De nuevo, la intuición me advierte que estoy elaborando una teoría absurda fruto de mi propio desconcierto. Lejos de darme por satisfecho, intento desentrañar la verdad que se esconde tras esa cristalera nublada por el vaho. Allí, semioculto, ¿escondido quizá?, un hombre se afana en su trabajo, repitiendo una y otra vez movimientos que parecen una parte más de su propia fisonomía. No desvía su mirada y, sin embargo, parece controlar cuanto sucede más allá de su celda, de hecho, ha sabido rescatarme como cliente y no aceptar la pérdida asumida por los camareros.
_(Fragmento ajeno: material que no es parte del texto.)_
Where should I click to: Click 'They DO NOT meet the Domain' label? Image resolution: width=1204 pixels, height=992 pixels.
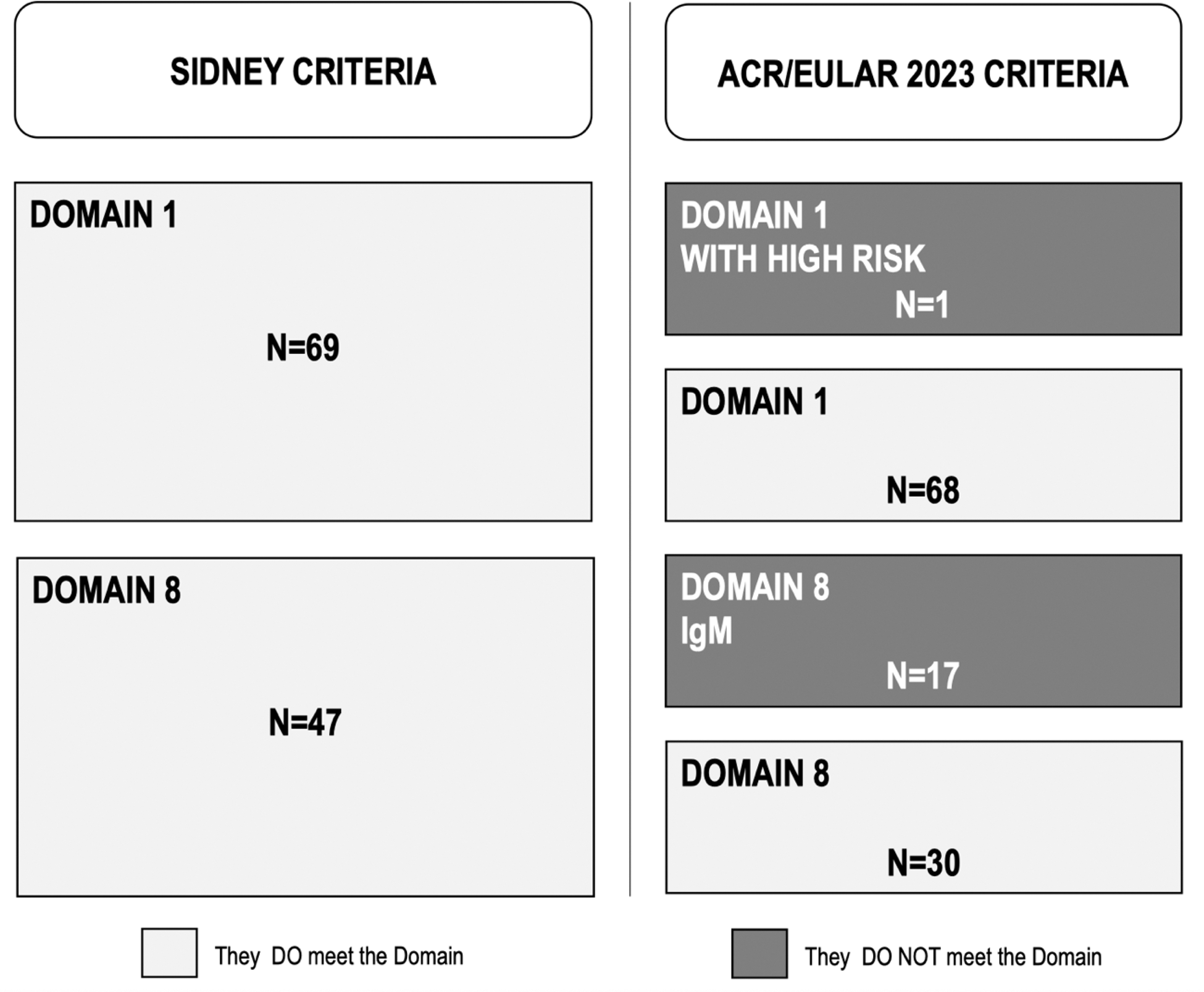pyautogui.click(x=953, y=957)
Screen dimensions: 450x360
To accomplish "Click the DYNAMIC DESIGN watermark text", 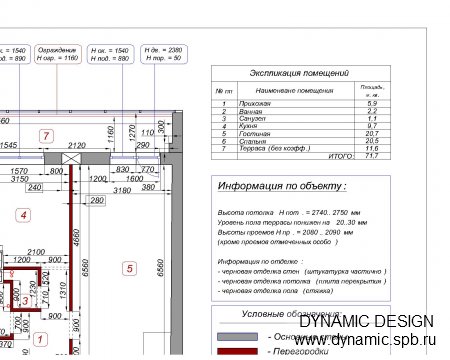I will pos(366,322).
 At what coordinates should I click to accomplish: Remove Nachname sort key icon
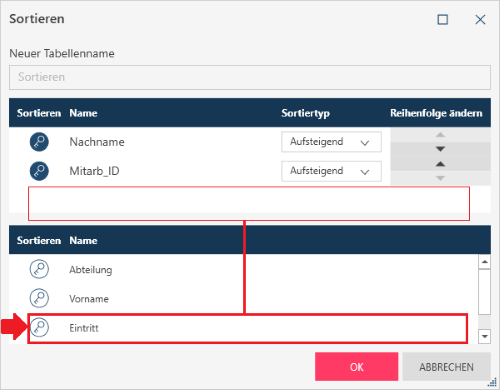tap(39, 142)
Pero es un hombre vencido, roto.. ¿cómo es pos...
- No parece el mismo, ¿eh? -mi vecino de barra es muy perspicaz o, tal vez, el hecho de no poder leer me ha transformada en un libro abierto.
- Pero... ¿es él, el mismo? -confieso mi extrañeza sin rodeos, ¿para qué?
En voz baja, desviando cada poco su mirada para asegurarse que el otro no descubre su revelación, me señala esa presencia femenina que he pasado por alto en buena parte de las imágenes. Siempre en un segundo plano, a veces adoptando idéntica postura a la que ahora mismo mantiene Juanmi al borde del caldero, una mujer evoca una sonrisa callada, mezcla de felicidad y cansancio, tal vez huérfana de algún sueño.
- Felisa se llamaba... Lo era todo para él, menos la madre de unos hijos que el negocio no quería permitir... -mi confidente parece necesitar unos segundos antes de seguir- Desde que le dejó, vive encerrado ahí, donde ella antes reinaba.
La hora del aperitivo pasó hace rato, el sábado sigue andando y yo soy el último adosado a una barra que gané por compasión. Mi amigo estaba en lo cierto, la fama es más que merecida. Aún así, creo que tardaré en regresar; la historia de ese hombre y su derrota han despertado el eco de mis propios errores y eso es mala compañía.
- ¡Gracias! -elevo la voz para que traspase el cristal cuando estoy a punto de irme.
No hay respuesta, nada... El Olvido exige a sus devotos absoluta fidelidad.